As aggressive as the smart grid is at achieving its solution function, such as restoration, and as complex as the plans have become with their deeper understanding of network possibilities, what unanticipated issues do they present to the control center operator, and what tools are needed to manage planned and unplanned switching? This paper describes the real-time operational issues, the necessary features and the operational usage of switching automation. It also addresses the impact these changes have on the field crews.


I.  Switch Plans: with or without approval?

There are two primary approaches to the smart grid self-healing automation of Fault Detection Isolation and Restoration (FDIR, aka FLISR)-whether to implement it with or without switching approval. Each approach has its benefits. The former relies on an open loop implementation with the operator inserted in the process to close the loop. This is practical in low network fault scenarios and conforms to the industry's historically cautious approach. The latter, which is a closed loop process wherein the action of the operator is removed from the loop, sounds precarious, but its advantage during high stress scenarios is important to consider. Fortunately, we have case studies to consider.

_____

The request
List every topic that the smart grid switching passage says the paper describes or addresses. The listing that follows is separate material with no connection to the smart grid switching passage.

Data block
_____

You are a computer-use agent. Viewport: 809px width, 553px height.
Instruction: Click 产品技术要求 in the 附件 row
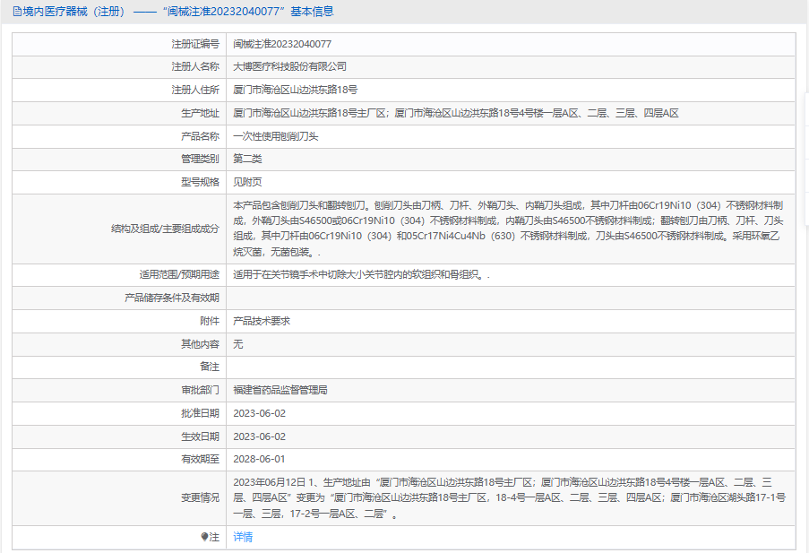pos(261,321)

_____

Result
- The real-time operational issues
- The necessary features of switching automation
- The operational usage of switching automation
- The impact these changes have on the field crews